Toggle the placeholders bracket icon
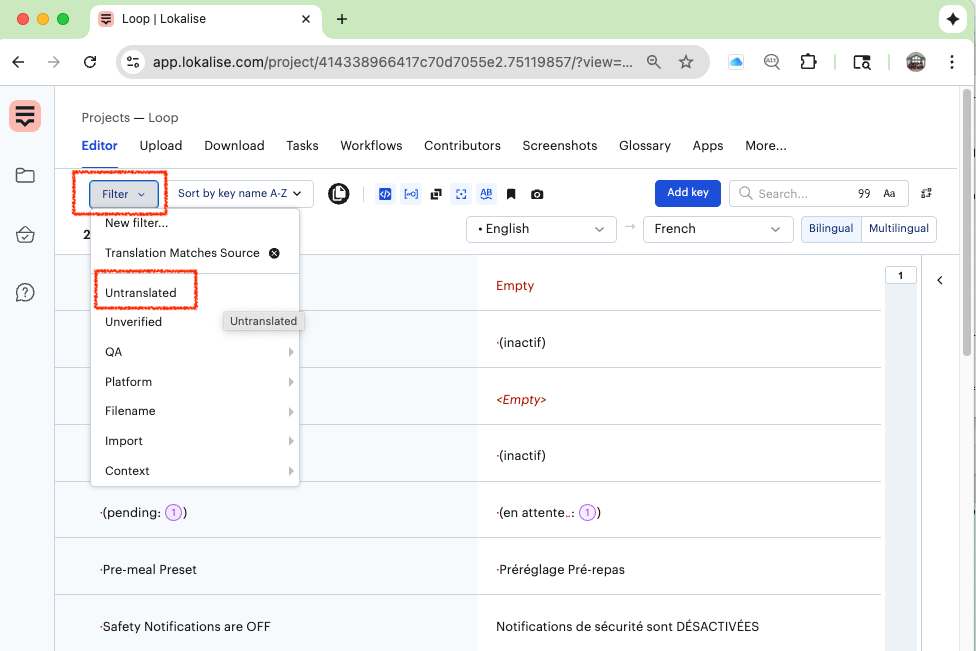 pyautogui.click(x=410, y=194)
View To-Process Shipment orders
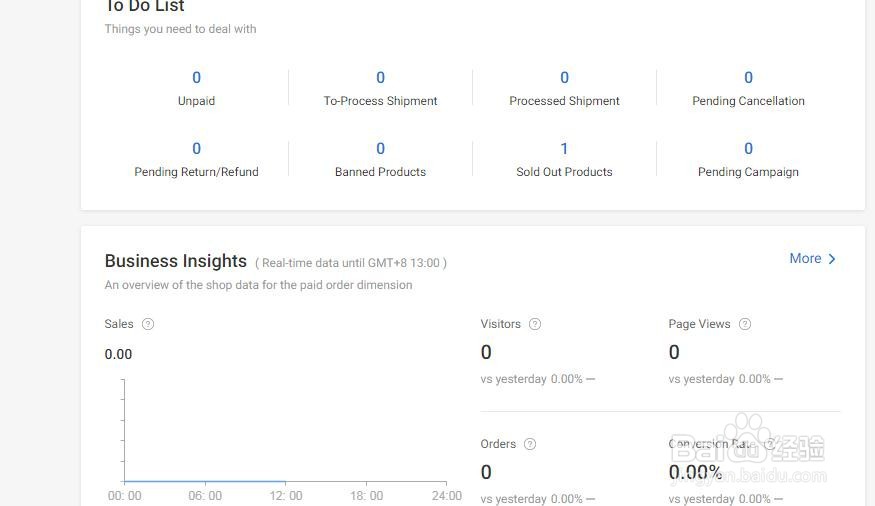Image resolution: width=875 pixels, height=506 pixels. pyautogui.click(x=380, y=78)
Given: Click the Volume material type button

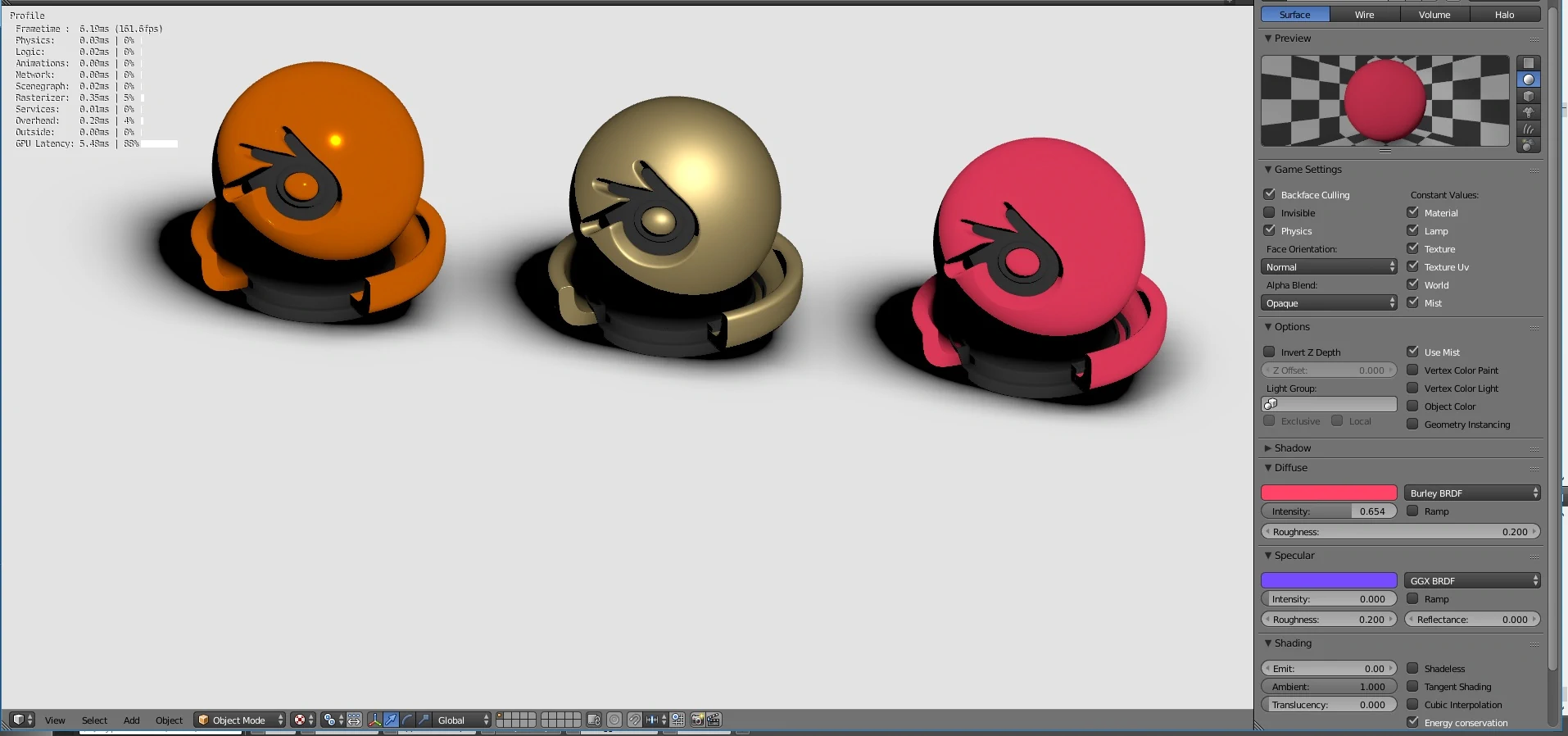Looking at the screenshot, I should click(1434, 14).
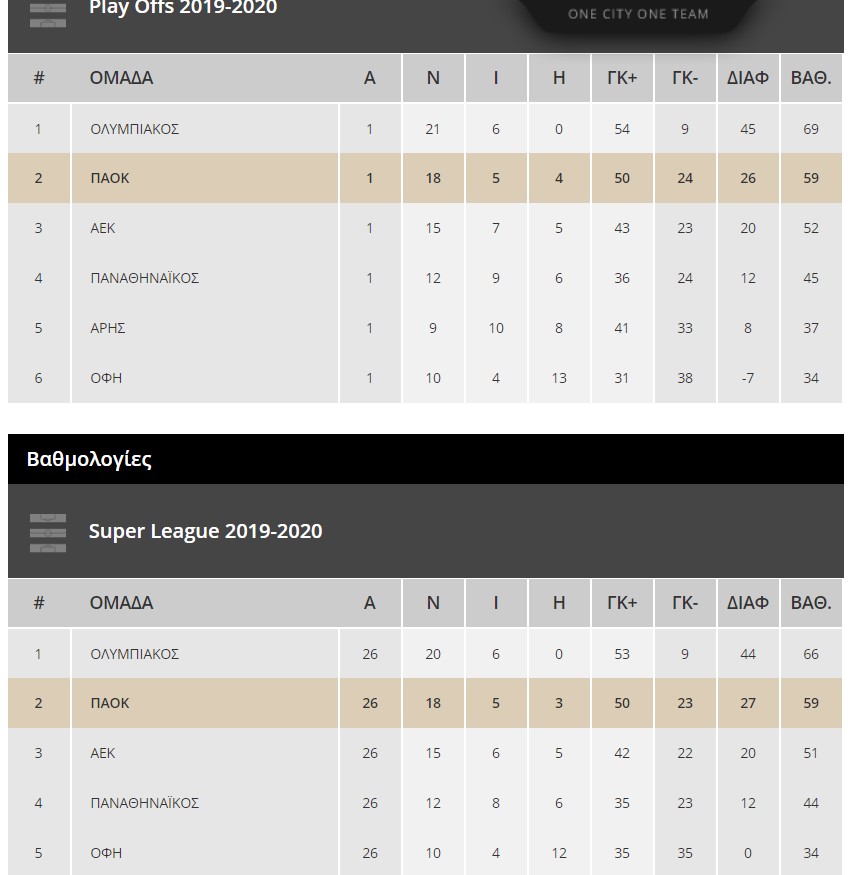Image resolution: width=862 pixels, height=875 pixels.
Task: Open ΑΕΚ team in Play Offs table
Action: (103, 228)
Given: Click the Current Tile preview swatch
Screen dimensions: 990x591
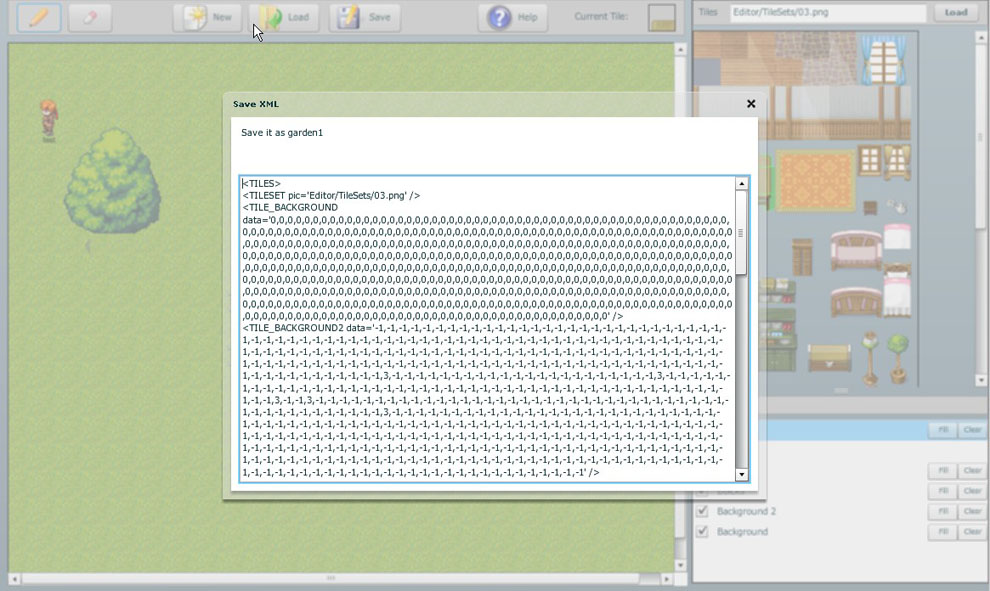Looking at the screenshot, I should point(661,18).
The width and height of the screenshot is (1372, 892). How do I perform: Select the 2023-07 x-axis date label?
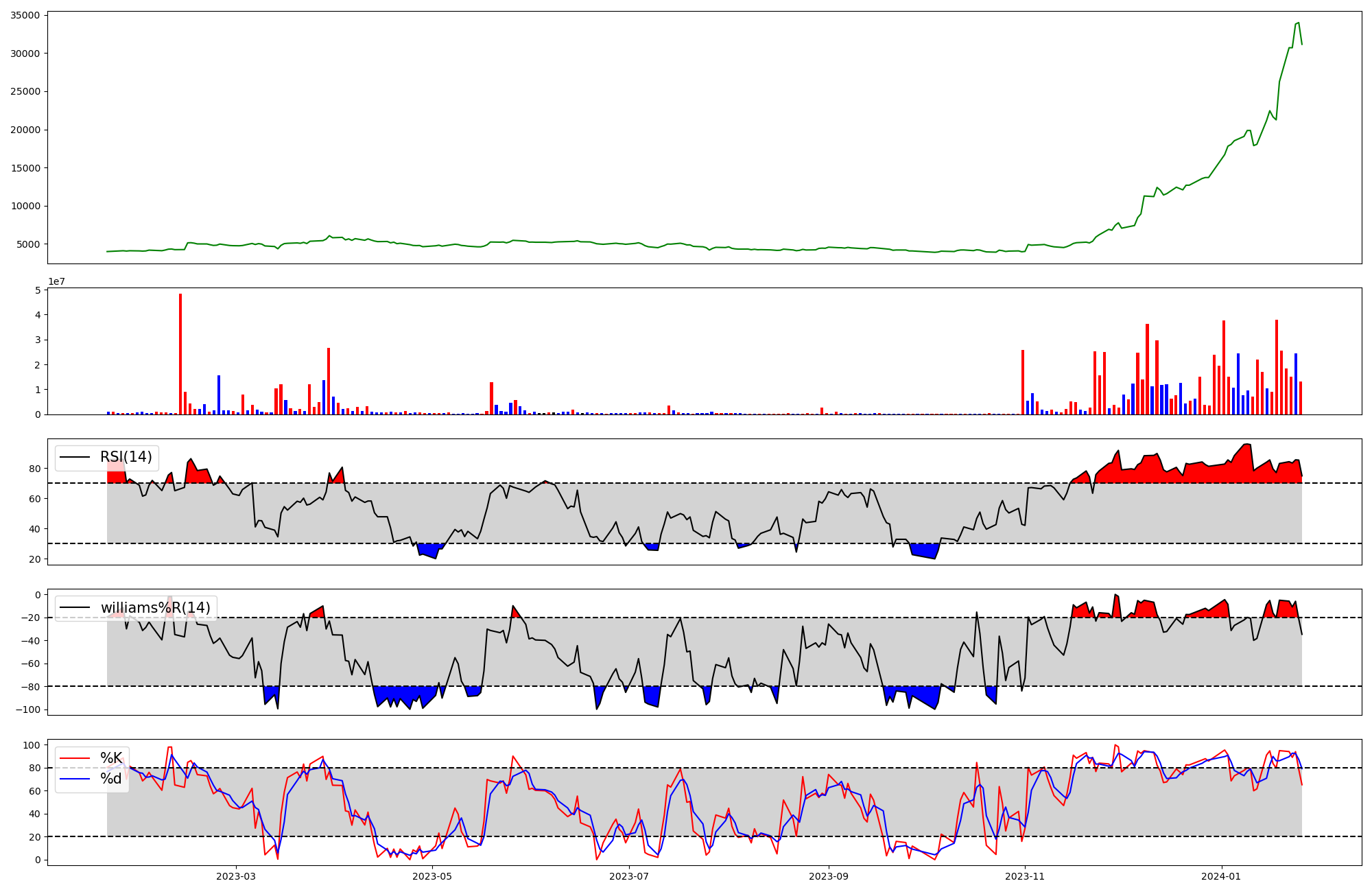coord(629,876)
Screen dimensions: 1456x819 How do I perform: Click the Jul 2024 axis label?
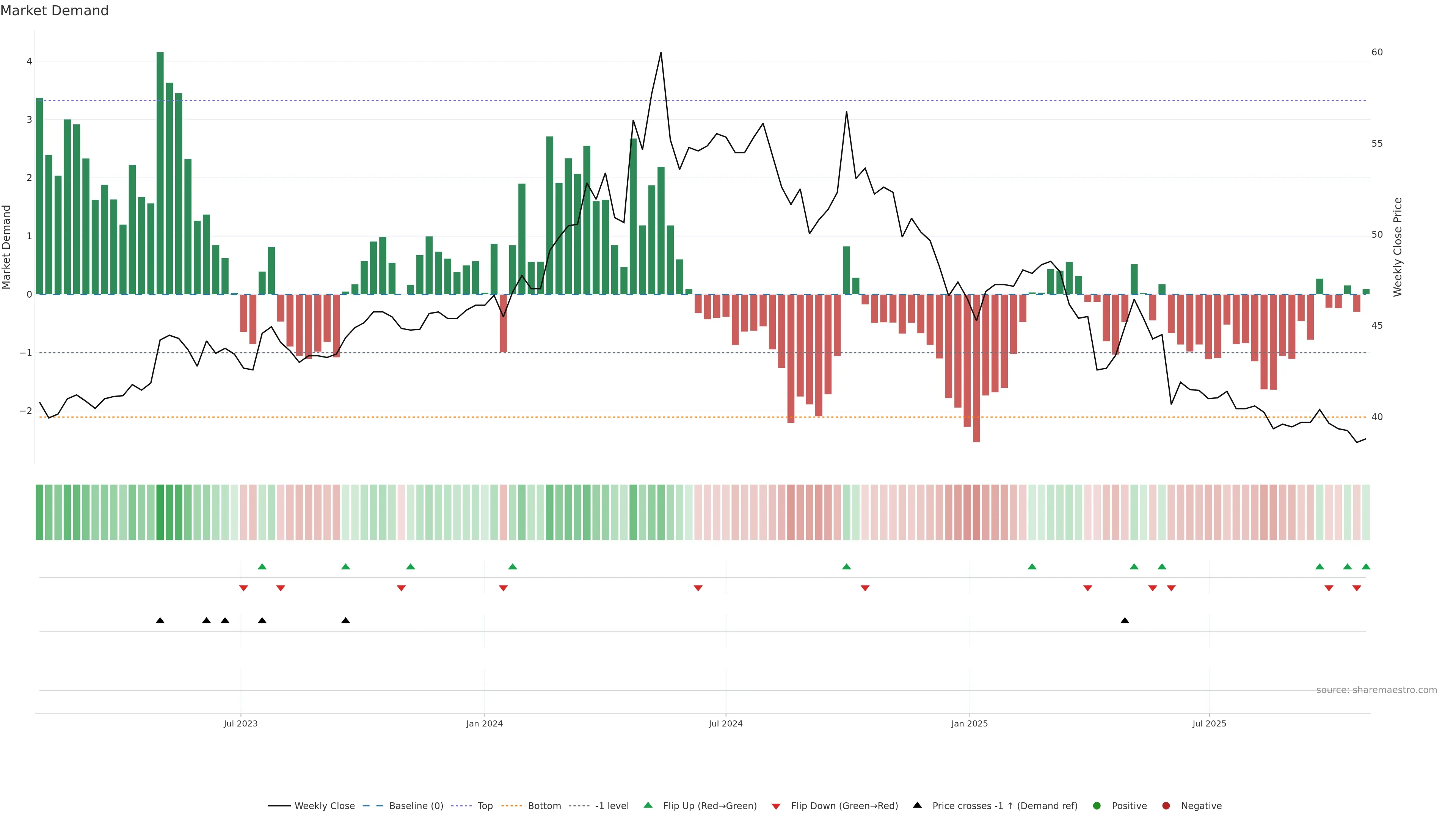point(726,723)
----------
** WHAT YOU WILL DO **
Put the lines from the one containing "Given: Click the Current Tile preview swatch" through the end of the entries into a Markdown table with the columns Row and Line. Skip blank lines and leave the pictures out.

** SOLUTION TO THE EXERCISE **
| Row | Line |
|---|---|
| 1 | Given: Click the Current Tile preview swatch |
| 2 | Screen dimensions: 990x591 |
| 3 | Looking at the screenshot, I should point(661,18). |
| 4 | The width and height of the screenshot is (1372, 892). How do I perform: Select the 2023-07 x-axis date label? |
| 5 | coord(629,876) |
| 6 | Screen dimensions: 1456x819 How do I perform: Click the Jul 2024 axis label? |
| 7 | point(726,723) |